Pointers


In C no concept of lists can be explored without dealing properly with pointers. Pointers are a famously misunderstood aspect of C. They are difficult to teach because while being conceptually very simple, they come with a lot of new terminology, and often no clear use-case. This makes them appear far more monstrous than they are. Luckily for us, we have a couple of ideal use-cases, both of which are extremely typical in C, and will likely end up being how you use pointers 90% of the time.

The reason we need pointers in C is because of how function calling works. When you call a function in C the arguments are always passed by value. This means a copy of them is passed to the function you call. This is true for int, long, char, and user-defined struct types such as lval. Most of the time this is great but occasionally it can cause issues.

A common problem occurs when we have a large struct containing many other sub structs we wish to pass around. Every time we call a function we must create another copy of it. Suddenly the amount of data that needs to be copied around just to call a function can become huge!

A second problem is this. When we define a struct, it is always a fixed size. It has a limited number of fields, and each field is itself a fixed size. If I want to call a function with just a list of things, where the number of things varies from call to call, clearly I can’t use a struct to do this.

To get around these issues the developers of C (or y’know…someone) came up with a clever idea. They imagined computer memory as a single huge list of bytes. In this list each byte can be given a global index, or position. A bit like a house number. The first byte is numbered 0, the second is 1, etc.

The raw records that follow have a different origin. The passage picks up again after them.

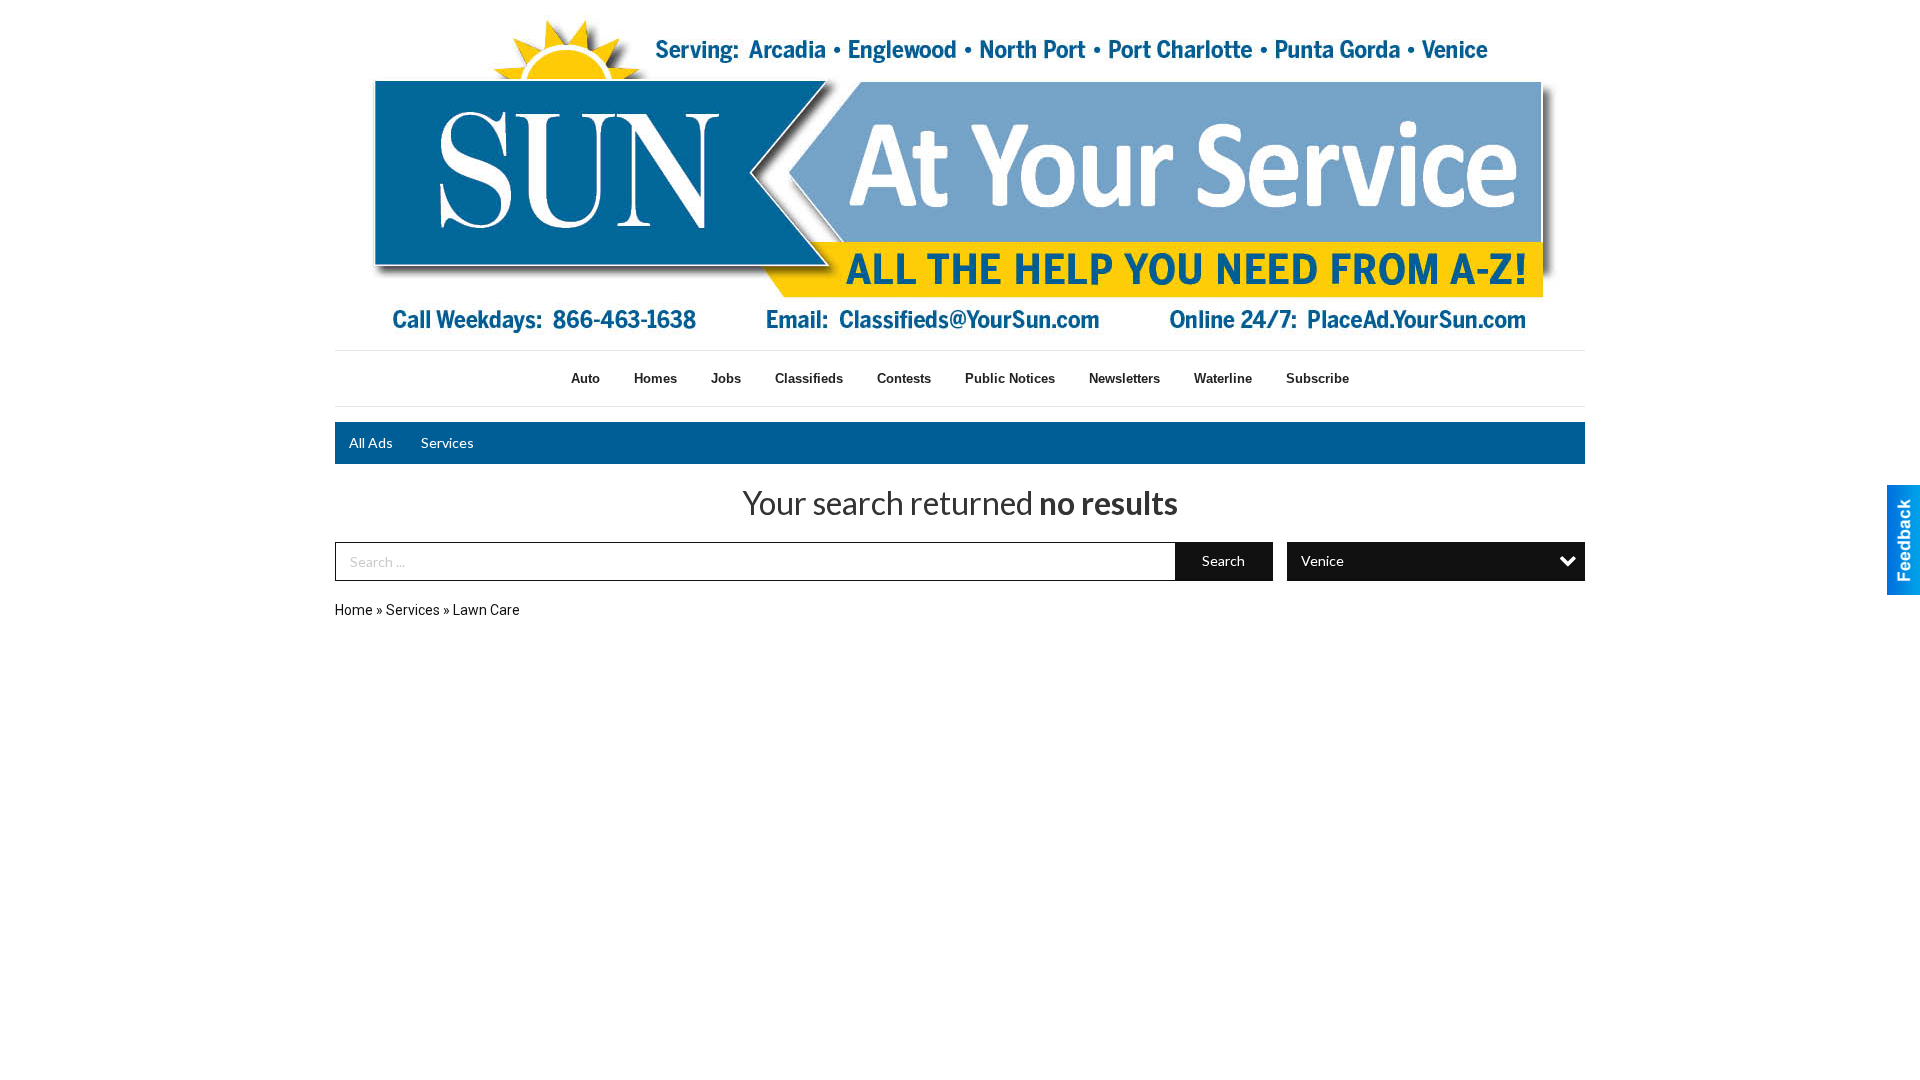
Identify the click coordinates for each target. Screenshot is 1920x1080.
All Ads (371, 442)
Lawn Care (486, 610)
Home (354, 610)
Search (1223, 560)
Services (447, 442)
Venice (1322, 560)
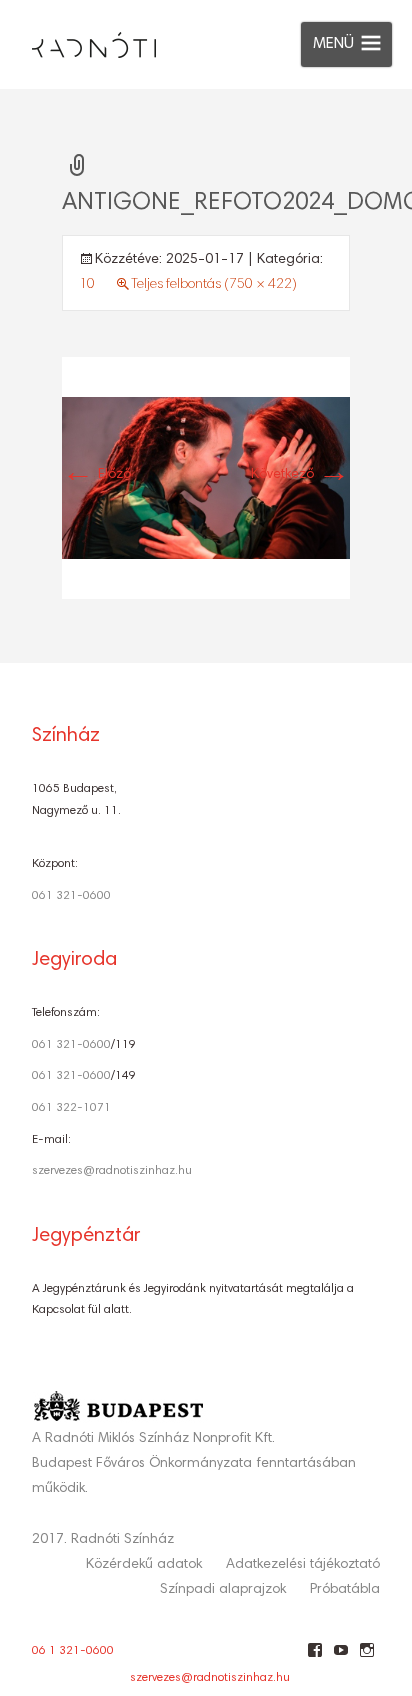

In this case, all the data in the computer, including the structs and variables used in the currently running program, start at some index in this huge list. If, rather than copying the data itself to a function, we instead copy a number representing the index at where this data starts, the function being called can look up any amount of data it wants.

By using addresses instead of the actual data, we can allow a function to access and modify some location in memory without having to copy any data. Functions can also use pointers to do other stuff, like output data to some address given as input.

Because the total size of computer memory is fixed, the number of bytes needed to represent an address is always the same. But if we keep track of it, the number of bytes the address points to can grow and shrink. This means we can create a variable sized data-structure and still pass it to a function, which can inspect and modify it.

So a pointer is just a number. A number representing the starting index of some data in memory. The type of the pointer hints to us, and the compiler, what type of data might be accessible at this location.

We can declare pointer types by suffixing existing ones with the * character. We’ve seen some examples of this already with mpc_parser_t*, mpc_ast_t*, or char*.

To create a pointer to some data, we need to get its index, or address. To get the address of some data we use the address of operator &. Again you’ve seen this before when we passed in a pointer to mpc_parse so it would output into our mpc_result_t.

Finally to get the data at an address, called dereferencing, we use the * operator on the left-hand side of a variable. To get the data at the field of a pointer to a struct we use the arrow ->. This you saw in chapter 7.